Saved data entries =
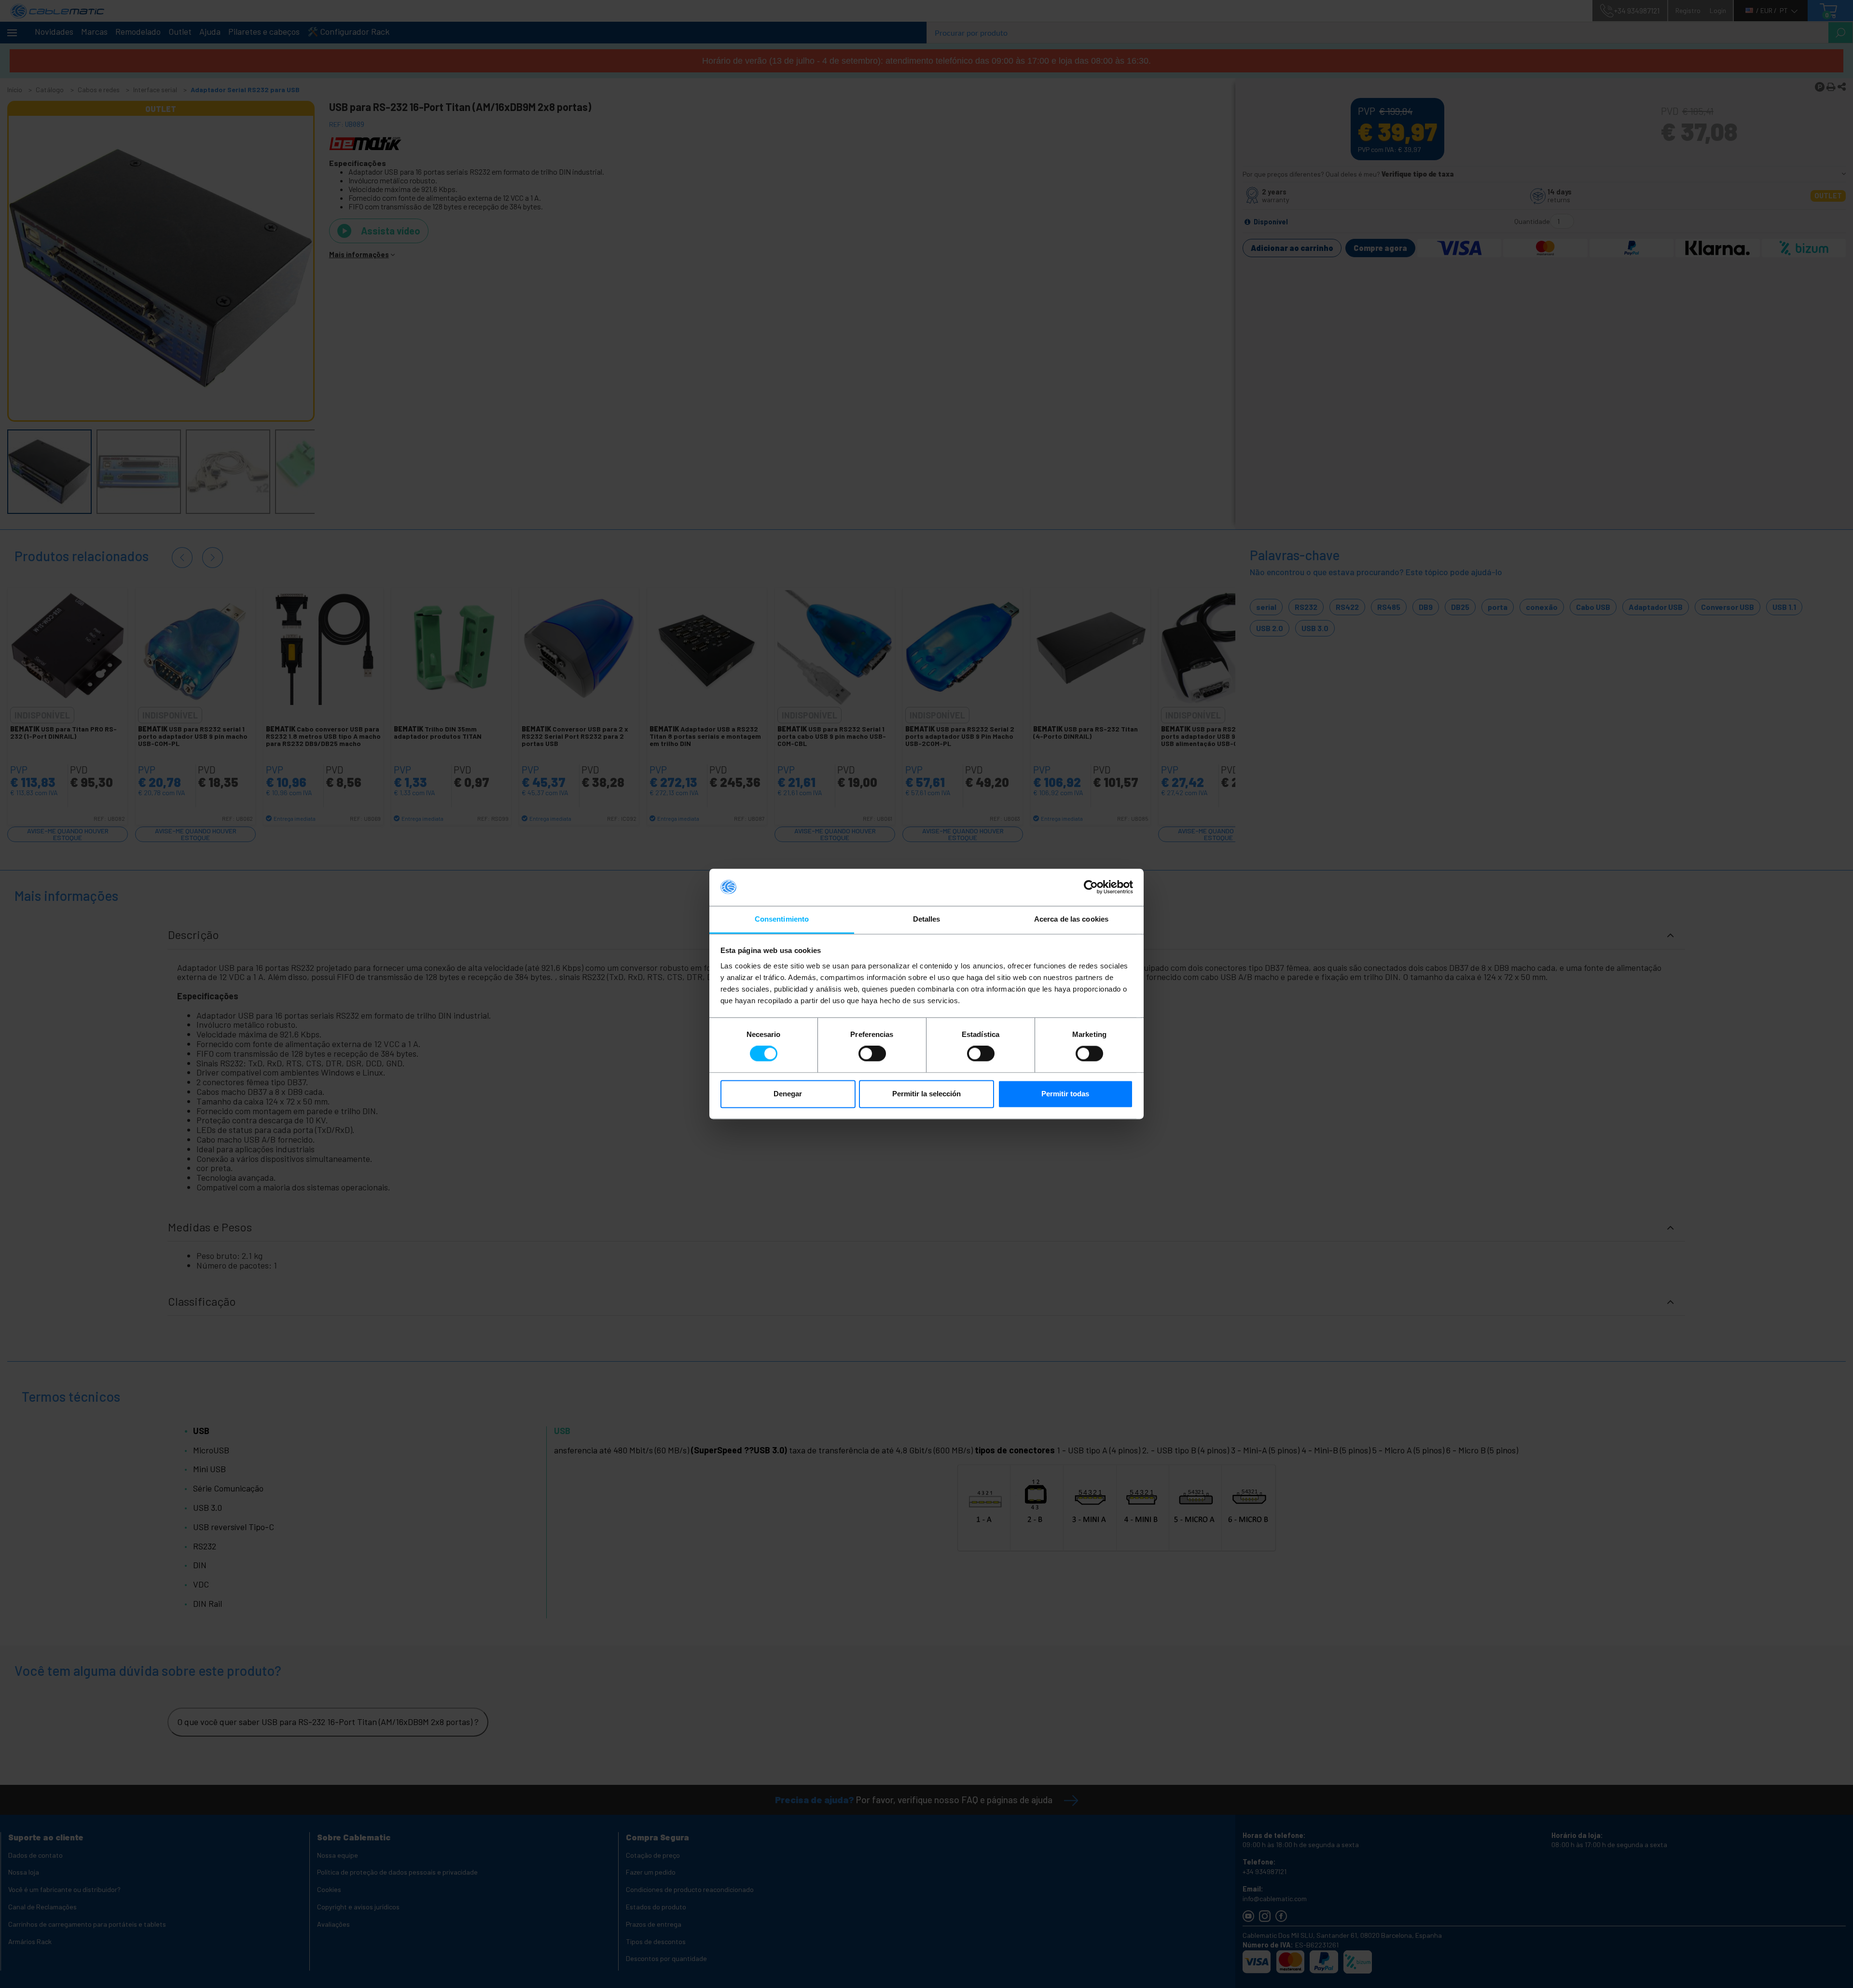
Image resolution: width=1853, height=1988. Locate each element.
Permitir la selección (926, 1094)
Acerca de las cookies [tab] (1071, 919)
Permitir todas (1065, 1094)
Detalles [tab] (926, 919)
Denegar (788, 1094)
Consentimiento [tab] (782, 919)
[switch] (872, 1054)
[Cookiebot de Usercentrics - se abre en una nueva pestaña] (1091, 887)
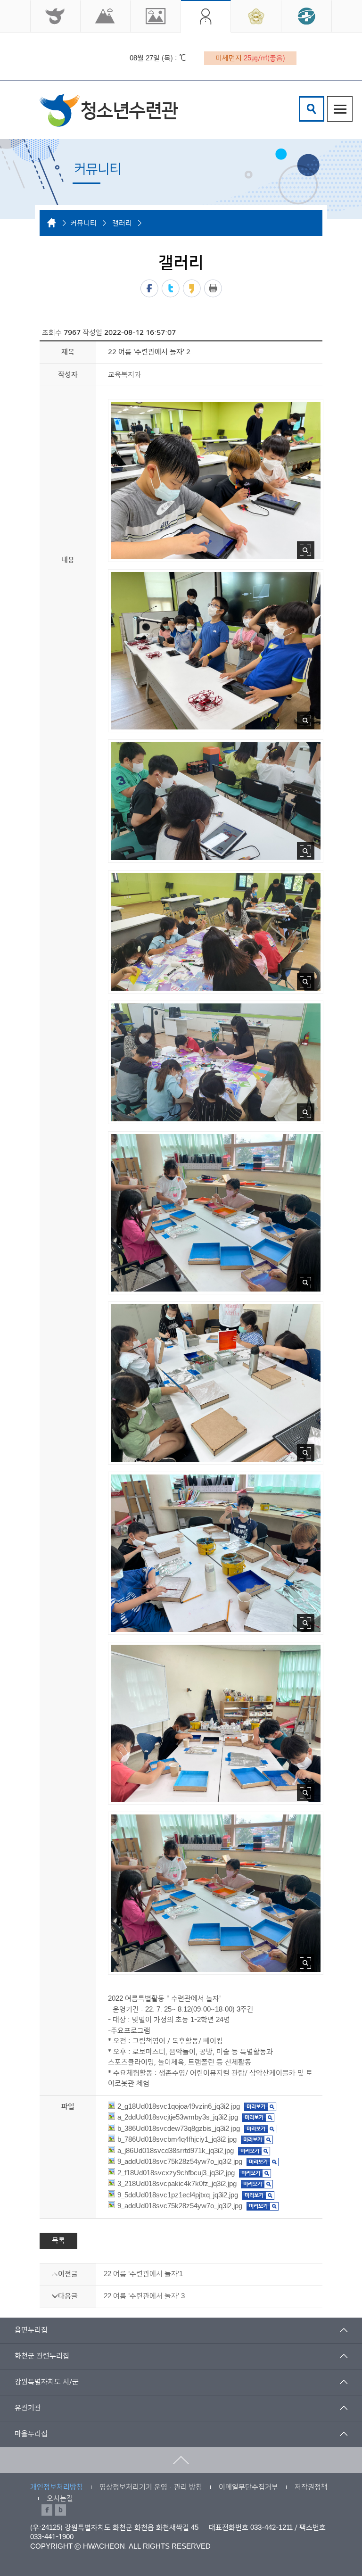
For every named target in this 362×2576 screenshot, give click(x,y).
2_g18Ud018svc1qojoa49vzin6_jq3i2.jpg (178, 2107)
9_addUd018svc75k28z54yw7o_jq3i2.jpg (179, 2162)
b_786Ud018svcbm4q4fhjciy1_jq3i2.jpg (177, 2140)
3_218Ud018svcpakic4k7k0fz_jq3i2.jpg (177, 2184)
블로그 (60, 2510)
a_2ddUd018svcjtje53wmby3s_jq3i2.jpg (177, 2117)
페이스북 (149, 288)
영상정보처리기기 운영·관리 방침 (150, 2487)
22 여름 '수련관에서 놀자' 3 (144, 2296)
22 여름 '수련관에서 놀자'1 (143, 2274)
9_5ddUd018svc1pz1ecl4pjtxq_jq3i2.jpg (177, 2195)
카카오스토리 (192, 288)
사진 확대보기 (306, 550)
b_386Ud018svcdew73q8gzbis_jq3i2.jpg (178, 2129)
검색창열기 (311, 109)
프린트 (213, 288)
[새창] (55, 16)
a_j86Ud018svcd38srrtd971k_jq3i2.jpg (175, 2151)
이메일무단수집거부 (248, 2487)
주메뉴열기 (340, 109)
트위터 (171, 288)
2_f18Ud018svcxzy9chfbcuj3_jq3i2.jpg (176, 2173)
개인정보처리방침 (56, 2487)
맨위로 (181, 2460)
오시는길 (60, 2498)
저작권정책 (311, 2487)
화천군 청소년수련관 (109, 110)
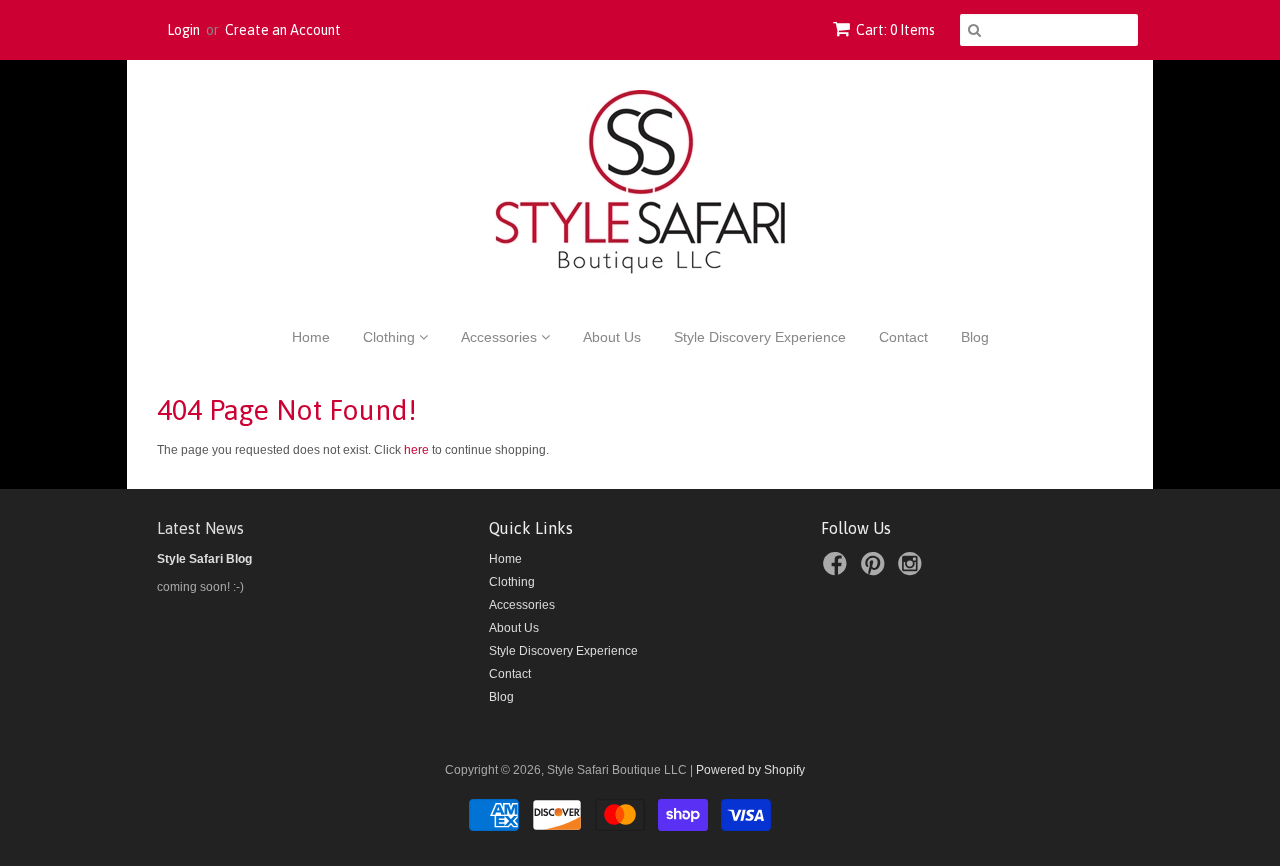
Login (183, 30)
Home (311, 337)
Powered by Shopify (750, 770)
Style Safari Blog (204, 559)
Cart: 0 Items (895, 30)
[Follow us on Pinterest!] (876, 570)
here (416, 450)
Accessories (501, 337)
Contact (903, 337)
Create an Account (283, 30)
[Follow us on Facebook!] (838, 570)
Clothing (391, 337)
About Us (612, 337)
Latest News (200, 528)
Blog (975, 337)
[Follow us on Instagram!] (913, 570)
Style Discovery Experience (760, 337)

REQUIRED WORK = Could you please write out exactly the lines from the start of the entries above through the line that holds "[switch] (872, 1054)", both included, with no pictures?

RESULT FOR THIS EXERCISE =
Image resolution: width=1853, height=1988. Locate each element.
Permitir la selección (926, 1094)
Acerca de las cookies [tab] (1071, 919)
Permitir todas (1065, 1094)
Detalles [tab] (926, 919)
Denegar (788, 1094)
Consentimiento [tab] (782, 919)
[switch] (872, 1054)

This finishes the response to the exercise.